KALIMANTAN UTARA — Pernyataan tegas itu disampaikan Dwi Anggia di kantor Bakom, Jakarta, Rabu (17/6/2026). Ia menjelaskan bahwa mekanisme harga BBM nonsubsidi, baik yang dijual di Pertamina maupun SPBU swasta, sepenuhnya mengacu pada harga keekonomian.
"Nah apakah bisa turun? Pasti. Ketika harga minyak dunia turun, sudah bisa dipastikan harga BBM non-subsidi juga akan turun," ujar Dwi Anggia.
Menurut Dwi, fluktuasi harga minyak mentah global menjadi variabel utama yang mempengaruhi harga jual BBM nonsubsidi di dalam negeri. Jika minyak dunia naik, harga BBM nonsubsidi otomatis ikut naik. Sebaliknya, jika terjadi pelemahan, konsumen berhak mendapatkan penurunan harga.
"Begitu juga sebaliknya, ketika harga minyak dunia mengalami kenaikan, mau tidak mau, tidak terhindarkan harga BBM non-subsidi harus menyesuaikan dengan harga keekonomiannya," tambahnya.

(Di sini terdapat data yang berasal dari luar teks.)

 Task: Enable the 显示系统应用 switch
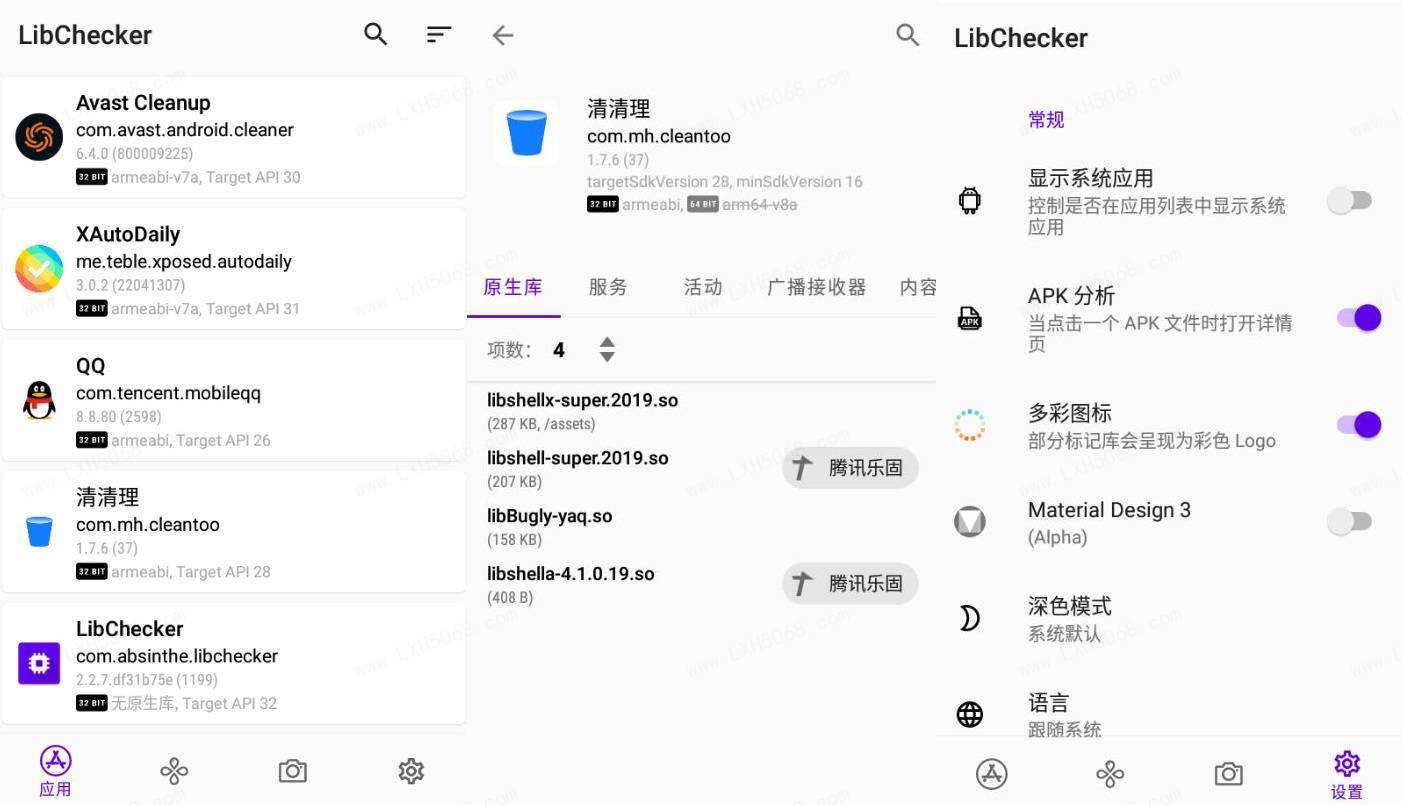coord(1349,201)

Dalam kesempatan yang sama, Dwi membocorkan bahwa Presiden Prabowo Subianto sempat campur tangan untuk menjaga stabilitas harga Pertamax. Hal ini dilakukan demi menjaga daya beli masyarakat di tengah tekanan ekonomi.
Walhasil, Pertamax sempat menjadi satu-satunya BBM nonsubsidi yang tidak mengalami kenaikan harga dalam waktu cukup lama. Namun, tekanan fluktuasi harga yang semakin dinamis akhirnya memaksa penyesuaian. Harga Pertamax kini tercatat di angka Rp 16.250 per liter.
"Tapi seiring berjalannya waktu, fluktuasi harga yang semakin dinamis, ini para pelaku usaha mau tidak mau harus menyesuaikan dengan harga keekonomian," imbuh Dwi.
Dwi juga menyoroti kondisi di negara-negara kawasan. Menurutnya, kenaikan harga BBM nonsubsidi yang terjadi di Indonesia sebenarnya bukanlah fenomena tunggal. Negara tetangga sudah lebih dulu mengalami penyesuaian harga serupa, bahkan dengan besaran yang lebih signifikan.
"Kalau kita bicara negara-negara kawasan di tetangga sudah jauh lebih dulu mengalami kenaikan, penyesuaian," tuturnya.
Pernyataan ini diharapkan bisa menjadi acuan bagi konsumen untuk memahami dinamika harga BBM nonsubsidi ke depan. Pemerintah memastikan tidak ada intervensi yang melanggar mekanisme pasar, namun tetap mengawal daya beli masyarakat melalui kebijakan yang terukur.